Sunday, February 26, 2017

Topical

Two of the more horrifying passages of the Old Testament are the Book of Ezra, and the story of the rape of Dinah and the retaliatory murder of the Hivites.

Most of Ezra is the prophet exhorting the people of Israel to put away their "strange" husbands and wives and "such that are born of them." In other words, to repudiate the families that the Israelites, as immigrants in the land, had taken on, in defiance of the Lord, who was (according to Ezra), horrified at this mingling of the holy seed. Personally I just think Ezra couldn't get laid and was jealous.

I've turned the story literally around, writing the Bible verse in semi-mirror writing, and reimagining the story from the perspective of the wives, having them exhort the people to make a covenant with God to love their strange spouses and children.

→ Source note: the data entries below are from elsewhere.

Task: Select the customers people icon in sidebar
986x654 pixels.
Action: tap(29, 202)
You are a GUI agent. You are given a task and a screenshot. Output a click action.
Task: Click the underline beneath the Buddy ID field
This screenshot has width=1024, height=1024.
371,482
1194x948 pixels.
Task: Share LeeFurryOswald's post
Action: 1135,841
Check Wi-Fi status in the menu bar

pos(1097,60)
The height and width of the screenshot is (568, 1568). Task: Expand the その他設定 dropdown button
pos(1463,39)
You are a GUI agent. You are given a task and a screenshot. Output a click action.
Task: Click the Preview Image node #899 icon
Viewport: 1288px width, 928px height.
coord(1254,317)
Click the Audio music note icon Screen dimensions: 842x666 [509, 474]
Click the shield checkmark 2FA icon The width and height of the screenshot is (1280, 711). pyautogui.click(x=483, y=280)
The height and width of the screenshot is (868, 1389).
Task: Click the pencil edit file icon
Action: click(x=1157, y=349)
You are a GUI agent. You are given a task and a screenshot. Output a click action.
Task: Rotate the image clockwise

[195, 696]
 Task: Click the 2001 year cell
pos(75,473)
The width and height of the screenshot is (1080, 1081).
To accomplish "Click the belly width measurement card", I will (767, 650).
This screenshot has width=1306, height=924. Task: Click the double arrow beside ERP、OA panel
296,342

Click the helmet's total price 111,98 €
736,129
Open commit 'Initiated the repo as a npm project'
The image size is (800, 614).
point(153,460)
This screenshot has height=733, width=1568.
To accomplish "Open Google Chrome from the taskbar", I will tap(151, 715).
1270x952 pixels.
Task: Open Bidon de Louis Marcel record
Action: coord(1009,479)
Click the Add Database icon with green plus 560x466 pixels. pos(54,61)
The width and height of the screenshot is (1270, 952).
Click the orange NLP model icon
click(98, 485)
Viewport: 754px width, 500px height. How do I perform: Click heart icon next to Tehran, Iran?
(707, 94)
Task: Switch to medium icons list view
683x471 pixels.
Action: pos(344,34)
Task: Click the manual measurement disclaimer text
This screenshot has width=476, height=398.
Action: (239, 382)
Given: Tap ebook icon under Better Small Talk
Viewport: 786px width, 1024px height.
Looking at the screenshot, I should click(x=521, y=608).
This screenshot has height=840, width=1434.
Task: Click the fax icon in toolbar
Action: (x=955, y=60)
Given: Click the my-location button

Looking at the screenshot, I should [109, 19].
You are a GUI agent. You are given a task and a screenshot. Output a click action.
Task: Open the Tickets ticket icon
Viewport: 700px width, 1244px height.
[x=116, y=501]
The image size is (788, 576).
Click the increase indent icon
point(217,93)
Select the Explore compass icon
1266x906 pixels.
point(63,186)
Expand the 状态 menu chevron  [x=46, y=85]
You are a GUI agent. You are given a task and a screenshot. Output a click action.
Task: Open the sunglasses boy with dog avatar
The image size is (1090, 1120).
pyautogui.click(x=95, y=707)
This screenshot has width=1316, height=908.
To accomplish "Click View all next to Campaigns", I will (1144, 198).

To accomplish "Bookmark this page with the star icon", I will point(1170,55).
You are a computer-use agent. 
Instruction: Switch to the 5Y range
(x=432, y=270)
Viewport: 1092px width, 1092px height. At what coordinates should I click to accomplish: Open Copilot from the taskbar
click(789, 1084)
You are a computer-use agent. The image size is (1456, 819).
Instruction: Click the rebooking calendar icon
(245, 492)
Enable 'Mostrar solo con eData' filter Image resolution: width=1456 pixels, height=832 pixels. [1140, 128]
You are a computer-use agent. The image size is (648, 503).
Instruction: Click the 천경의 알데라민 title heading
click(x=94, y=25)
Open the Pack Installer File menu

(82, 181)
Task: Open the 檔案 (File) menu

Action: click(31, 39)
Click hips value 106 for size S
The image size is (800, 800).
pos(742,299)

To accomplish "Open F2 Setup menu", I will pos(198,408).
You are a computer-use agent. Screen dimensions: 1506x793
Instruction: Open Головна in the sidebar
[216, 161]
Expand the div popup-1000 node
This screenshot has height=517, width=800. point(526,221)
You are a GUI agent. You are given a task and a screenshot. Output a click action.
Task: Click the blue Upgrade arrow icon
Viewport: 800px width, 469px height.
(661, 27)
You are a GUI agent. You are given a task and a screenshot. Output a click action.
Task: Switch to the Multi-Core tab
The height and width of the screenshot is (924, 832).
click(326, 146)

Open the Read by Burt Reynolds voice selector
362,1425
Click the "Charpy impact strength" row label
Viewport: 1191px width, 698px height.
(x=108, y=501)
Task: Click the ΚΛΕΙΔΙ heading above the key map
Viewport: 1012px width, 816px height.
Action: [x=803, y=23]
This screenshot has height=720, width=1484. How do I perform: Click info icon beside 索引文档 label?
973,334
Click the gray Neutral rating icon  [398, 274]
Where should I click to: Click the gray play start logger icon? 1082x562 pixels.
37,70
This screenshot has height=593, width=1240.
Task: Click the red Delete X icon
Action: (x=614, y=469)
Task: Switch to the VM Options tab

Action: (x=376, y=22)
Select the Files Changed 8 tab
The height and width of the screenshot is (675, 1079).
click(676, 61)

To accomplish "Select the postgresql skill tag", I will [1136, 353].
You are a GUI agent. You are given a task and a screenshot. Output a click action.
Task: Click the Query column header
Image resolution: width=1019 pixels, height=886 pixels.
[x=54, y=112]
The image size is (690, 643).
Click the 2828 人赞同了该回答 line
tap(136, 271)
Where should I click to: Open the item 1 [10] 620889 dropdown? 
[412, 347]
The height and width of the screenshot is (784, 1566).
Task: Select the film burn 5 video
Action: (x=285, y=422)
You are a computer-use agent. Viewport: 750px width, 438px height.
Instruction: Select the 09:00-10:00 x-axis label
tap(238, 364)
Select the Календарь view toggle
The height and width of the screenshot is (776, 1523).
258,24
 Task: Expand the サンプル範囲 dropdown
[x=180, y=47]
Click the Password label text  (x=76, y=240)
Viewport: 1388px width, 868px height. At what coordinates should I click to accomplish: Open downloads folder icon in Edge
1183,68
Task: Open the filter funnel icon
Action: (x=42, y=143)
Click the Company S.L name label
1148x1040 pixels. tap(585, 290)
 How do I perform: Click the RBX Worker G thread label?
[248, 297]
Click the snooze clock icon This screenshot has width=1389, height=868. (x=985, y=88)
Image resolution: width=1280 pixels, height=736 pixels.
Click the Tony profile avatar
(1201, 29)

The Book of the Foreign Wives

Dinah is another Old Testament woman denied sexual agency. Shechen the Hivite supposedly rapes "defiles" and there's some dispute about what that truly means), but then falls in love with her. His father makes a deal with Jacob to have all the Hivite men circumcised so that Shechem can marry Dinah. While they are recovering, Dinah's brothers murder all the men on the rationale "should they deal with our sister as an harlot?" I like to think of the story as Dinah falling in love with Shechem; his murder and that of his people was retaliation against her for demanding and acting on her own sexual freedom. There's a wonderful novel that tells Dinah's story from this point of view, The Red Tent.